It was my goal in September to figure out an art related business that I wanted to run, write a professional quality business plan, create inventory, set up a website, establish a clientele, and create enough income to support myself by February first of 2009. Now I see that this plan is not achievable to do in that period of time. Even if I didn't have other obligations, statistically it takes 3-5 years for a business to make money. I don't like to include myself in generalizations (because they sound like excuses to me), but turning a profit by February is probably not a realistic goal.
Taking on complicated tasks and breaking it into lots of achievable goals hasn't been a problem for me. Instead creating realistic goals is something I struggle with. And making too many goals is another problem. I was talking to a friend today and he said that having some unrealistic goals can be a good thing. To paraphrase using a forwarded email I recently received, "To get something you never had, you have to do something you never did." (I don't know who said this.)Today I read another nugget of wisdom from "Letters to a young artist." This artist's advise shakes me to pay attention at the speed and direction I am running. Perhaps now isn't the time to establish an art business, with full gusto.

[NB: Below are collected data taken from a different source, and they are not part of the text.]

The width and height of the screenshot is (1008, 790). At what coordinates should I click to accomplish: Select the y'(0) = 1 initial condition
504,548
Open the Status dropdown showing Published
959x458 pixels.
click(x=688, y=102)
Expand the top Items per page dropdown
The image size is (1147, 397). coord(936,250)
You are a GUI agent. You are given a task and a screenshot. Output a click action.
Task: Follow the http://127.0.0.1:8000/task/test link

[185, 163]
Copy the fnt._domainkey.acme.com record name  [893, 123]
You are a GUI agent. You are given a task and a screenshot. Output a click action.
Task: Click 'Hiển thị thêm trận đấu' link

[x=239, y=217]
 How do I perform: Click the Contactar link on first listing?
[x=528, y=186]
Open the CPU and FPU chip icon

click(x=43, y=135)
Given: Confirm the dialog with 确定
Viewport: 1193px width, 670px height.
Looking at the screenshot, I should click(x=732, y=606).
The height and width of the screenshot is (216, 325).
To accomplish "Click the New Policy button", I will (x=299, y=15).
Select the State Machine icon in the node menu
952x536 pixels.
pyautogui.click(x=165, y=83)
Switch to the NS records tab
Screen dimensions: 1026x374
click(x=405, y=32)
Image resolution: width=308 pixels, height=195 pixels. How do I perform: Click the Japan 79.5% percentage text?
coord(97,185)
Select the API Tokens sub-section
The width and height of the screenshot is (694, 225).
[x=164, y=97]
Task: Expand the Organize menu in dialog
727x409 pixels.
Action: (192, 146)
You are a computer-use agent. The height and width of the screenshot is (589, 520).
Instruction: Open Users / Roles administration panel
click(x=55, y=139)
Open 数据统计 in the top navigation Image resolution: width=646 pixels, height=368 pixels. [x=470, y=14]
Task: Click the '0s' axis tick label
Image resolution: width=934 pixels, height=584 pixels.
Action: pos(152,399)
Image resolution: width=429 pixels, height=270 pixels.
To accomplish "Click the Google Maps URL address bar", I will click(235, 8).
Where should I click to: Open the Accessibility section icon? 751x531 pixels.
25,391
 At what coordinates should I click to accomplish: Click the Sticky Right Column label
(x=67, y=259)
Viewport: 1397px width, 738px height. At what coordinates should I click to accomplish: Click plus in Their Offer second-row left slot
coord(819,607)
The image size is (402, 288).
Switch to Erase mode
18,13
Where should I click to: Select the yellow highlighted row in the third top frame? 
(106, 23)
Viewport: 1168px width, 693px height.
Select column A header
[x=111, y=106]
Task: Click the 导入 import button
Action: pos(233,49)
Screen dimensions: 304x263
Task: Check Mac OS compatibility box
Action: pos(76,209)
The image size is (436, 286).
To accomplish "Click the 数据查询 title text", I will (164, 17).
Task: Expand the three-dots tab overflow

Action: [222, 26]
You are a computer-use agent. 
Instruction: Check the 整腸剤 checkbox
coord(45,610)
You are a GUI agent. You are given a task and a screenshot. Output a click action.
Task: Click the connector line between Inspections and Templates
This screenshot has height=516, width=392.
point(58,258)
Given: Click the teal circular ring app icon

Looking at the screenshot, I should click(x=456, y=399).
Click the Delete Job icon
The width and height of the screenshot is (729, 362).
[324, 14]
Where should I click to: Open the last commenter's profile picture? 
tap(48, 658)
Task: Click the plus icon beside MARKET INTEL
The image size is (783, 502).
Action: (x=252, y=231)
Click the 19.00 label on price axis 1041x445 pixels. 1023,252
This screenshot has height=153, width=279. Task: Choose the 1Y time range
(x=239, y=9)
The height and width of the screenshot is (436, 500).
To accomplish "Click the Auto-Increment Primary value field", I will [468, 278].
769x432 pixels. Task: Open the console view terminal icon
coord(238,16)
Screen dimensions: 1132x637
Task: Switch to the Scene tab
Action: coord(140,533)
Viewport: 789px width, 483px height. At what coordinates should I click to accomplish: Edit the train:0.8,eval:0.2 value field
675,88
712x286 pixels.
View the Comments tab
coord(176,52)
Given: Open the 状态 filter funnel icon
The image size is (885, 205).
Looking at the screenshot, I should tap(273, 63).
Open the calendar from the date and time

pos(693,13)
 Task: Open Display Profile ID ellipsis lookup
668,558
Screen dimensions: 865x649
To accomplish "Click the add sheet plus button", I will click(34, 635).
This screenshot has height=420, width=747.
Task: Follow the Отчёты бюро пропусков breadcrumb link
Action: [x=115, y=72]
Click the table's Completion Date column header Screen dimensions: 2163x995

"I only wish to emphasize, with the utmost fervor, how important it is for a young artist to delay "professionalism" as long as possible. Find some way to give yourself a chance - and time - to experiment, take risks, play, fool around, even fail, before trying to launch a career."
Best of luck,
Maybe now is the time for play, experiment, fail, and play some more. The question now is how to support myself while focusing most of my efforts on playing with different forms of art.
Another thing Rainer said that struck me was, "Challenge yourself with what "doesn't work." I often get stuck in the planning stage, like trying to come up with the most creative or original idea. All this thinking takes away from being in the studio. Instead of thinking of the problem areas as failures, I could use them as starting points to brainstorm, play and improve.